A doctor with a cigarette in his mouth. Stock photo by Getty Images.
The many TV shows set in hospitals make the world of medicine seem exciting, even when someone is accused of medical malpractice. But what is the reality in Canada when it comes to medical malpractice? What misdeeds can you actually sue a doctor over?
Understanding how the courts view a case helps to guide you in knowing if a lawsuit against a doctor will be successful.
First of all, the doctor would be sued under the tort of negligence. There are requirements that need to be meet for a negligence lawsuit to be successful. Secondly, we need to examine the standard of care a doctor is responsible for.
What is negligence?
Negligence means the doctor has not met his or her duty to ensure his or her actions do not expose the patient to unreasonable risk of harm. This is what “duty of care.” If your doctor fails in that duty, then he or she could be liable.
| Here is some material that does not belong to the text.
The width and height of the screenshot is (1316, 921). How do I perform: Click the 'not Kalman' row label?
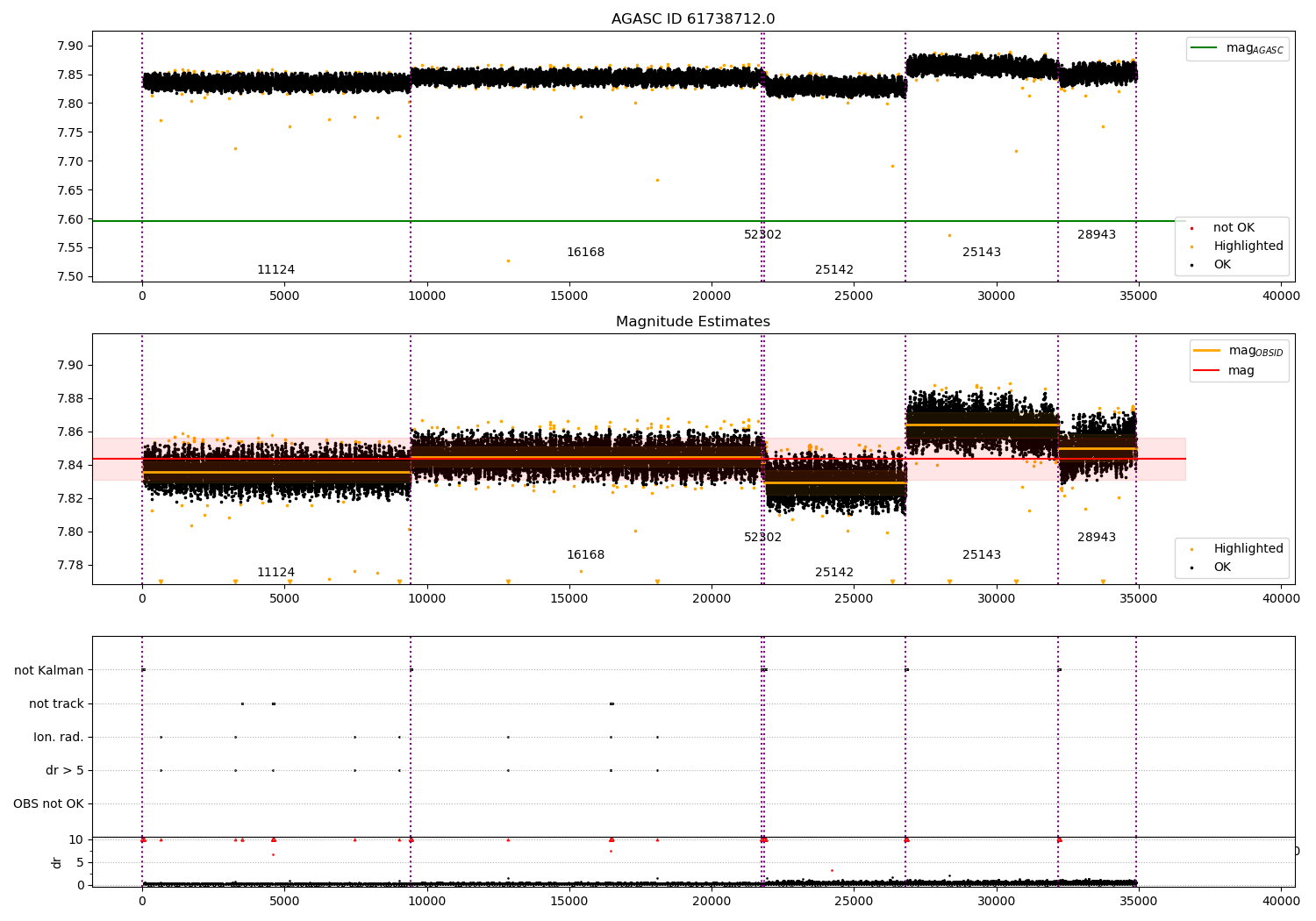pyautogui.click(x=49, y=671)
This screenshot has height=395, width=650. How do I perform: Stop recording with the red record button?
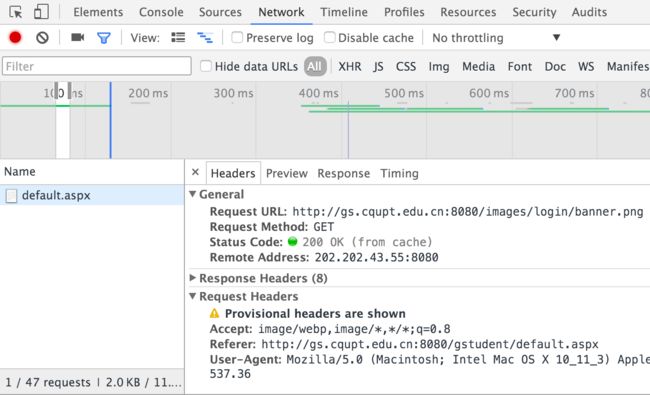coord(15,38)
The four requirements to meet under negligence are:
- The defendant must owe the plaintiff a legal duty of care;
- The defendant must breach the standard of care established by law;
- The plaintiff must suffer injury or loss; and
- The defendant’s conduct must have been the actual and legal cause of the plaintiff’s injury.
The third item on the list is important. There must have not just been a loss, but a “material loss or injury.” To prove material loss or injury, the courts ask the “but for” question. In other words, would the plaintiff’s injury and loss have been occurred “but for” (meaning: if not for) the doctor’s conduct.
If the court finds that the injury and loss would not have occurred if not for the doctor’s action then the negligence lawsuit will likely be successful. This answers when you can sue your doctor. When you can show that if not for your doctor, you would have suffered no injury or loss.
What is the standard of care for a doctor?
A standard of care is the standard of service or care a professional has to provide that other reasonable practitioners would provide in similar circumstances. Basically, the skill that is required from a doctor is that which could be reasonably expected of a normal, prudent practitioner of the same experience and standing.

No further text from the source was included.